Annaly's per share spread income declined rapidly from Q2 2011 to Q4 2011, but has leveled in H1 2012. We are not as critical about this dividend cut as one would expect because we are aware of the macroeconomic environment Annaly is facing, plus we expect Annaly's spread income per share to steadily drift downwards due to the continued low interest rate environment.
Source: MRQ Earnings Release for Annaly
We were hoping that the Federal Reserve would have refrained from additional monetary easing actions. We understand that political partisanship and the desire of the political incumbents to avoid taking any controversial votes that may jeopardize their chances of being re-elected is preventing fiscal and macroeconomic policy solutions from passing Congress and being signed by the President.
We understand that the Federal Reserve felt pressured into monetary easing, though we know we could have resisted that pressure. With the Fed launching QE3 and making it open-ended, we expect interest rate spreads to continue to compress and this will eventually lead to more frequent dividend cuts from mREITs. Investors are approaching mREIT investments with the same perspective that we have in that the flattening yield curve is making it impossible to generate a respectable investment yield and are willing to ratchet their yield expectations down to about 10-12% versus the 13-15% previously enjoyed.
Investors are clueing into the fact that mREITs will not generate significant per share dividend growth. We were surprised that Western Asset Mortgage Corporation was able to generate a recent dividend increase, however we also note that it has only been in operation since May 15.

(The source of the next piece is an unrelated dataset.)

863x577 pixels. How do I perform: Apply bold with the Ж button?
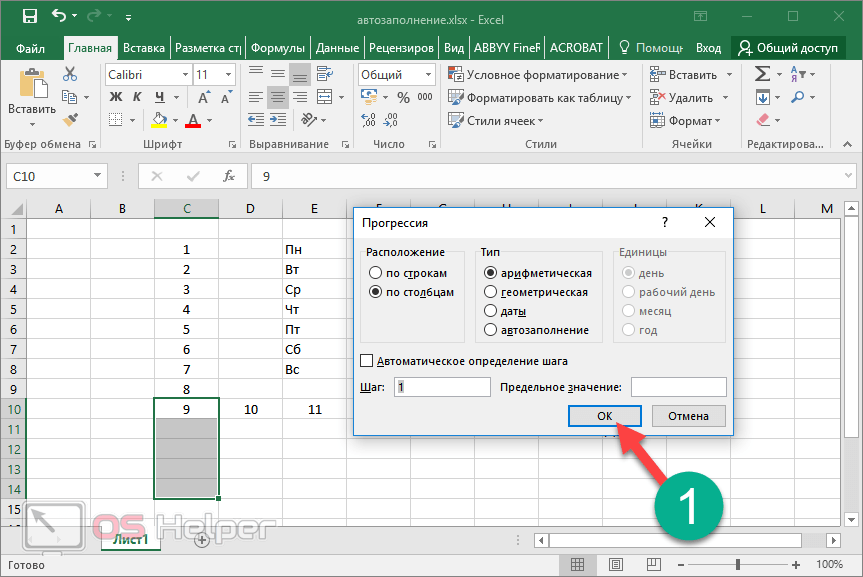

We also believe that the reason why investors continue to bid up mREITs even though the mREITs are seeing increased market price premiums to book values is because investors are attracted to the high current dividend yields and mainly want to make sure that the dividends are not drastically cut. Because Annaly has already cut its dividend five times due to the flattening yield curve, we are not expecting it to engage in any more significant reductions in the future. We were surprised at the poor level of comprehensive income generated by the company in Q4 2011 though
In conclusion, we like American Capital Agency and American Capital Mortgage better than Annaly. Of these three companies, we like American Capital Mortgage the best, then American Capital Agency and finally Annaly. We like the Gary Kain managed American Capital Agency and American Capital Mortgage because we have previously discussed how those companies have achieved lower weighted average CPR rate for its RMBS securities than Annaly.
Of course, this cuts both ways. If investors were facing an interest rate environment like the 1980-1982 period in which interest rates were high, volatile and experiencing upward climbs at different times, then Annaly's portfolio would probably outperform Gary Kain's portfolios at American Capital Agency and American Capital Mortgage. This would be the case because the firm with the highest CPR rates would be getting its money back faster and able to reinvest in the newly issued higher rate securities.

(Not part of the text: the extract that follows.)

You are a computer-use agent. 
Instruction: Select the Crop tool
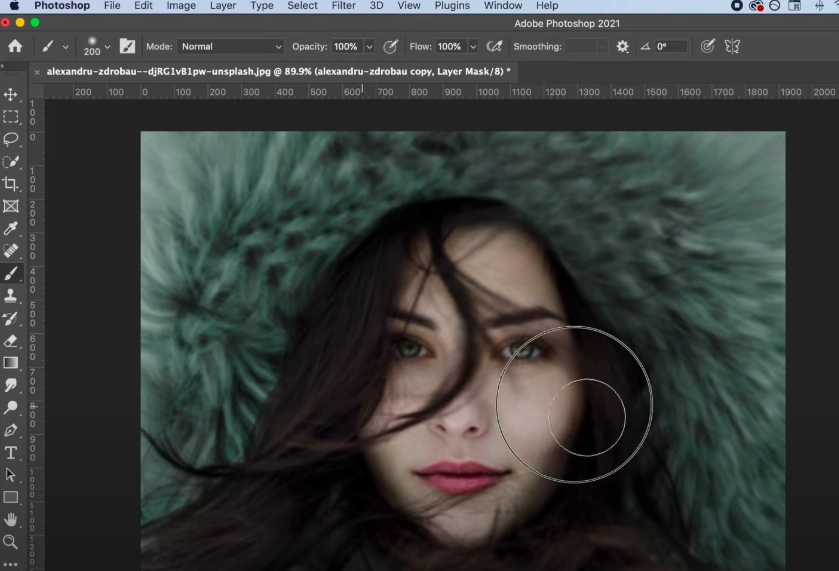(11, 184)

In this environment, the biggest risk for mREITs is that mortgage borrowers will be able to refinance their mortgages, which results in rapid prepayments of higher yielding securities and having to reinvest in new lower-rate securities. While we like AGNC and MTGE better than Annaly, we believe that Annaly is a good mREIT for investors new to the sector because it has a low premium to book value and it utilizes a low level of leverage in financing its operations relative to other mREITs.

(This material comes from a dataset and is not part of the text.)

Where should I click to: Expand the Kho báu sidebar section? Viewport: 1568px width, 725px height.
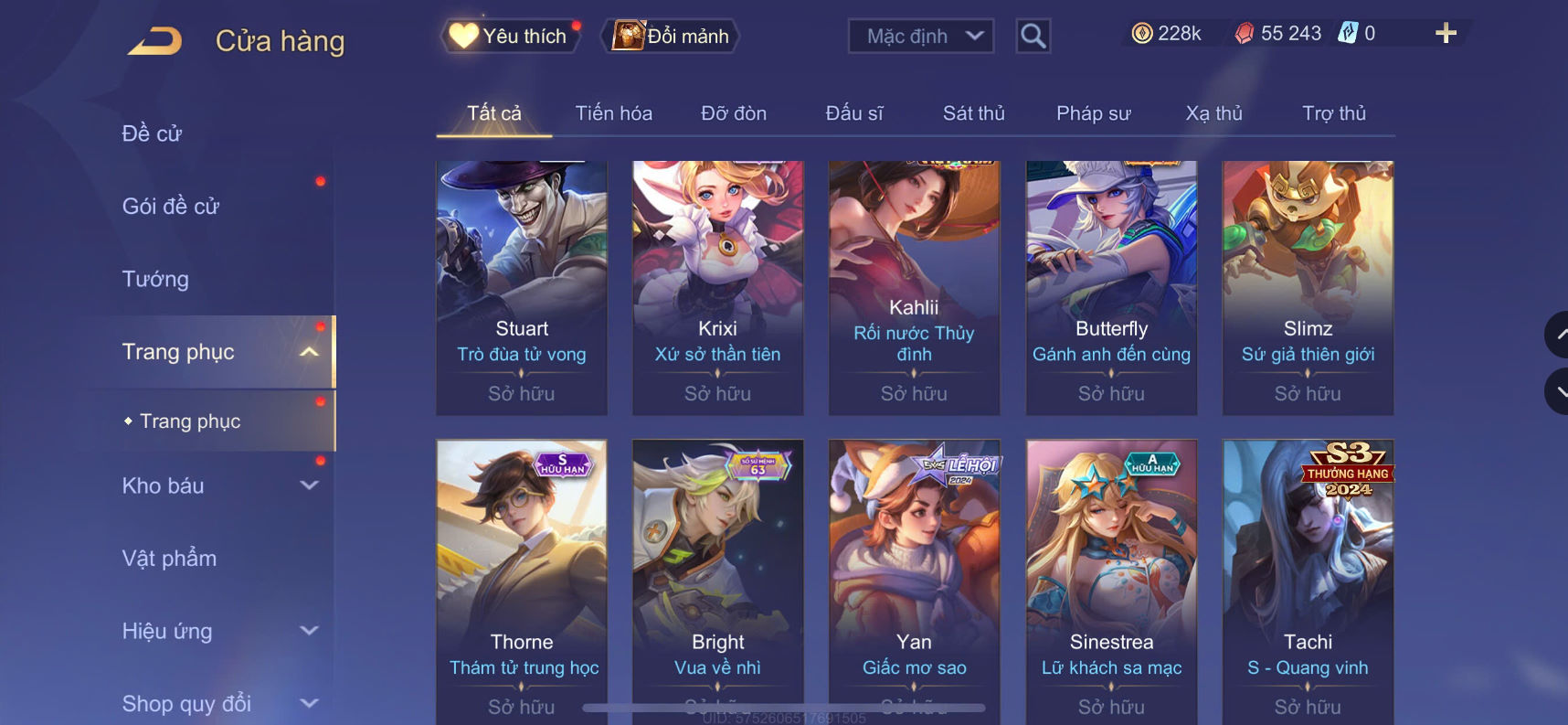309,485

Additional disclosure: This article was written by an analyst at Saibus Research. Saibus Research has not received compensation directly or indirectly for expressing the recommendation in this article. We have no business relationship with any company whose stock is mentioned in this article. Under no circumstances must this report be considered an offer to buy, sell, subscribe for or trade securities or other instruments.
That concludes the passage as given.